▸ DIRECTIVES
(a) Could you reproduce the text of the recipe excerpt between "I rolled it" and "biscuits for breakfast!", inclusive, without changing a word?
(b) Would you pick up the recipe excerpt after its final sentence and keep writing?

▸ EXCERPT PROVIDED
I rolled it out on flour covered parchment paper to a log that was about 1/2 inch to 3/4 inch thick. Cut into equal width pucks and put on a pan to bake.

15 minutes later at 450 and we had biscuits for breakfast!

Monday, November 23, 2009

Spaghetti squash and shrimp

I found this recipe in my Martha Stewart Everyday Food magazine and changed it a little.

1 large spaghetti squash
1 pound of shrimp
salt
pepper
olive oil
Mrs. Dash Southwest Chipotle seasoning
1 large lemon

Preheat oven to 450 degrees. Cut spaghetti squash in half (easier said than done, be careful!). Scoop out seeds. Coat the inside part of the squash w/ olive oil, salt, pepper and chipotle seasoning. Roast in the oven for 45-55 min or until squash is tender. Once tender, scoop out the inside w/ a fork into a new bowl/serving dish and add more seasoning/salt/ pepper and olive oil to taste. In the meantime, turn the oven down to 350 degrees. Spread shrimp out in your roasting pan. Cover with the juice of one lemon, dash of olive oil, pinch of salt and pepper. Roast in the oven for about 5-8 minutes or until they just turn pink. Remove from oven and add shrimp and its juices to your spaghetti squash. Makes about 4 servings or if you and your husband and really hungry, serves 2. :-)

▸ INFORMATION PROVIDED

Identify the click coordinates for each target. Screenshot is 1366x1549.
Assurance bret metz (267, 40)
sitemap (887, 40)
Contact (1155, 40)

▸ THE RESULTS
(a)
I rolled it out on flour covered parchment paper to a log that was about 1/2 inch to 3/4 inch thick. Cut into equal width pucks and put on a pan to bake.

15 minutes later at 450 and we had biscuits for breakfast!

(b)
Monday, November 16, 2009

Cider Update

A little over a week ago I blogged about making hard cider. I started with two gallons of Whole Foods 100% Apple Juice in glass bottles and a package of s-O4 yeast. It bubbled for a week and then stopped. It was actually pretty cool to see the science going on in the laundry room. When it stopped bubbling I moved the jugs to the Sub-Zero to let the yeast settle to the bottom. We finally sampled the hooch tonight. It was good enough for Andrea to ask for a second round. I must say I was pleasantly surprised with the dry hard cider. It was tasty and not too sweet. It has a bit of a kick to it as well. In a couple of days I will siphon out the cider and discard the yeast collecting in the bottom of the jug. Something tells me I need to make another trip to whole foods. This is good stuff!

Friday, November 13, 2009

Sesame Chicken

Jacqueline and I went to the store tonight and just started randomly grabbing vegetables that made pretty colors. I wasn't sure at first what we would do with them, but we figured it out. We made a stir-fry. She had fun helping pick out the produce, scan everything in the self check line, cutting up the bounty and then cooking it with me. It was a good time.

Sesame Chicken
1 lb of thin chicken breast
1 green bell pepper
1 carrot
1 yellow squash
1 anaheim chili pepper
1/3 of small red onion
1 clove of garlic
Rice Noodles
Soy Sauce
Sesame Oil
Rice Vinegar
Salt
Pepper
Savory Seasoning (some random seasoning in the spice rack)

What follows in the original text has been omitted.